SOURCE DATA Start Marker

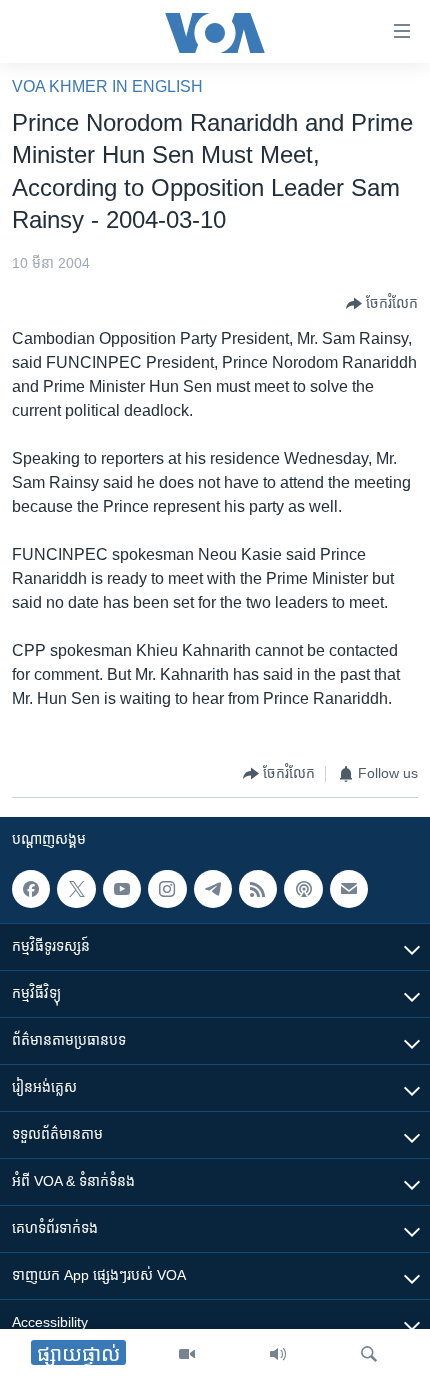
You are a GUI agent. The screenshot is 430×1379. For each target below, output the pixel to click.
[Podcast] (303, 889)
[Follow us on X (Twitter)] (76, 889)
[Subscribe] (349, 889)
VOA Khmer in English (107, 86)
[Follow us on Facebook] (31, 889)
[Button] (382, 304)
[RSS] (258, 889)
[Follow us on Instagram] (167, 889)
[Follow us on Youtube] (122, 889)
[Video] (187, 1354)
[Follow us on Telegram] (213, 889)
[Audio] (278, 1354)
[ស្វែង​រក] (369, 1354)
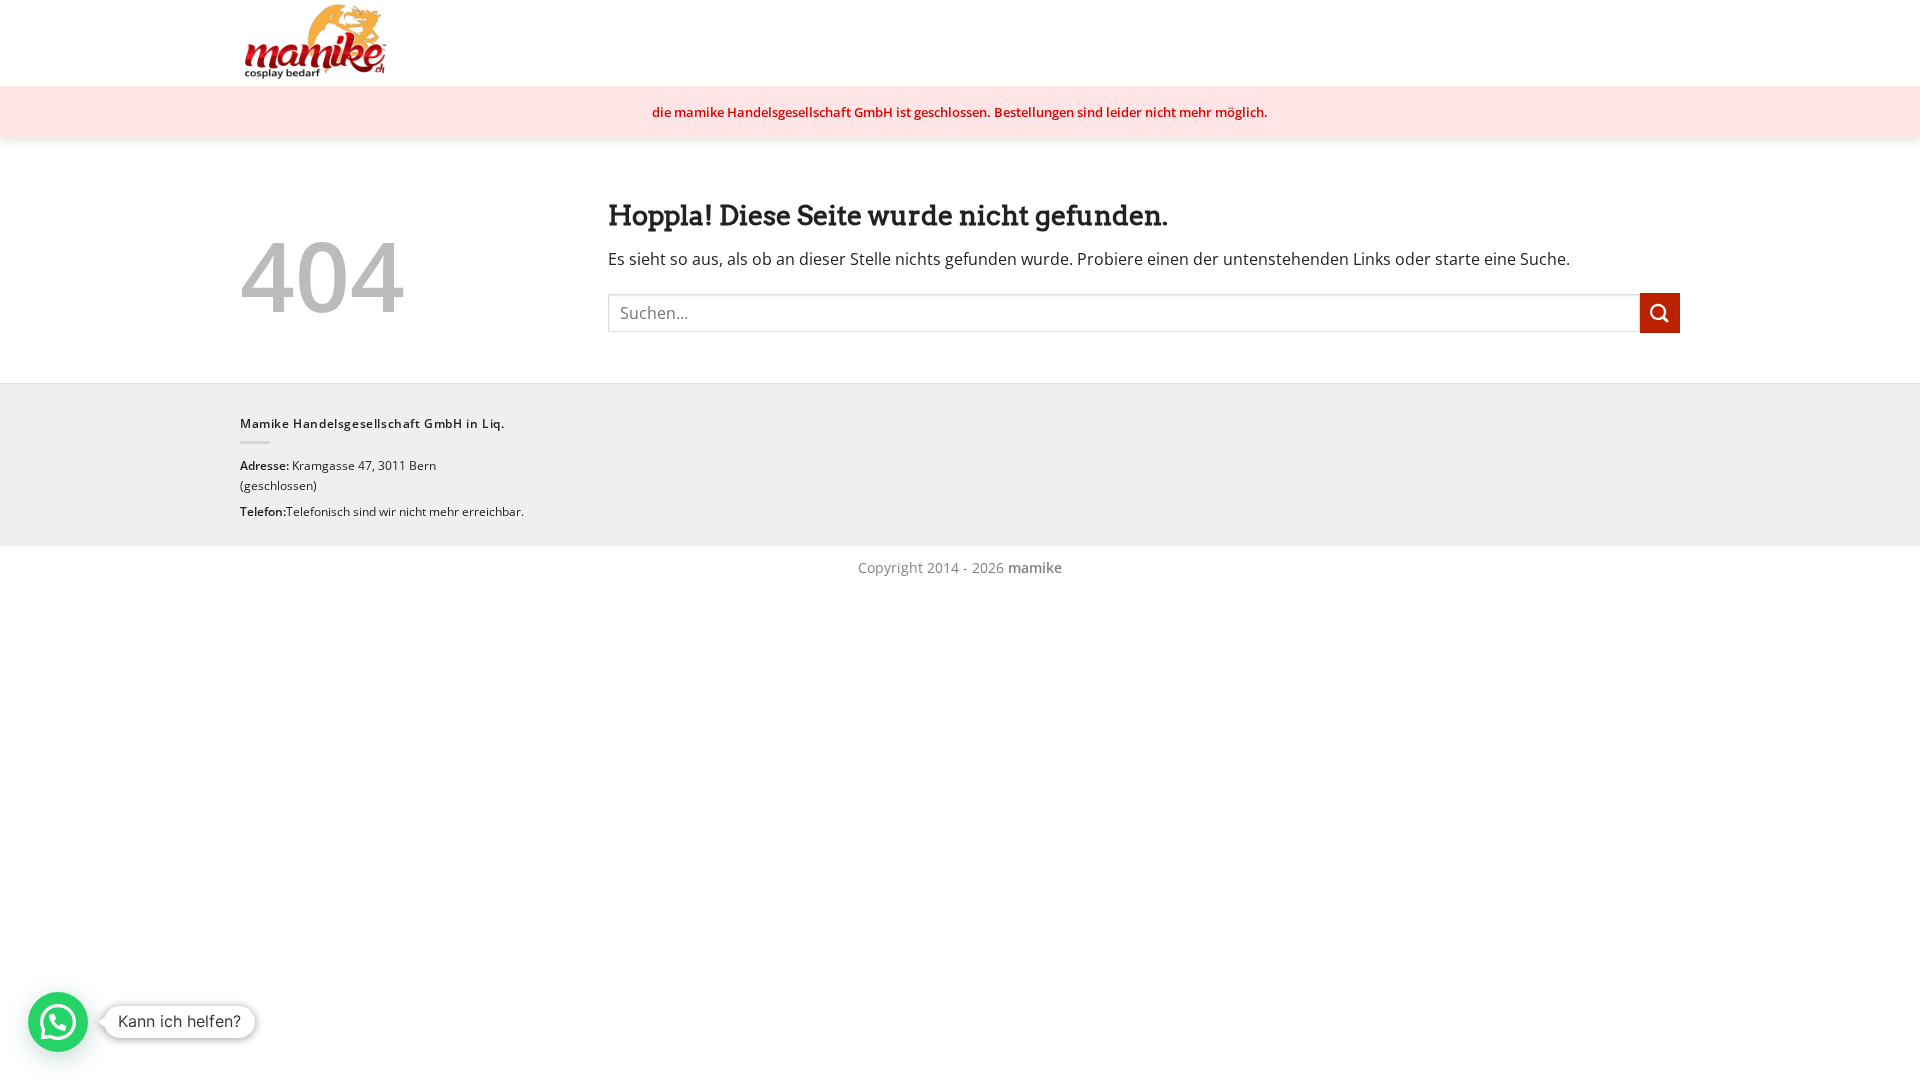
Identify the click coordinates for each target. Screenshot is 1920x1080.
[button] (58, 1022)
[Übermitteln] (1660, 312)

SOURCE DATA End Marker

→ **TASK DIRECTIONS**:
Print out the material word for word, omitting the pictures.

→ **ANSWER SECTION**:
You are a GUI agent. The screenshot is 430×1379. For each target below, output the pixel to click.
[Podcast] (303, 889)
[Follow us on X (Twitter)] (76, 889)
[Subscribe] (349, 889)
VOA Khmer in English (107, 86)
[Follow us on Facebook] (31, 889)
[Button] (382, 304)
[RSS] (258, 889)
[Follow us on Instagram] (167, 889)
[Follow us on Youtube] (122, 889)
[Video] (187, 1354)
[Follow us on Telegram] (213, 889)
[Audio] (278, 1354)
[ស្វែង​រក] (369, 1354)
Identify the click coordinates for each target. Screenshot is 1920x1080.
[button] (58, 1022)
[Übermitteln] (1660, 312)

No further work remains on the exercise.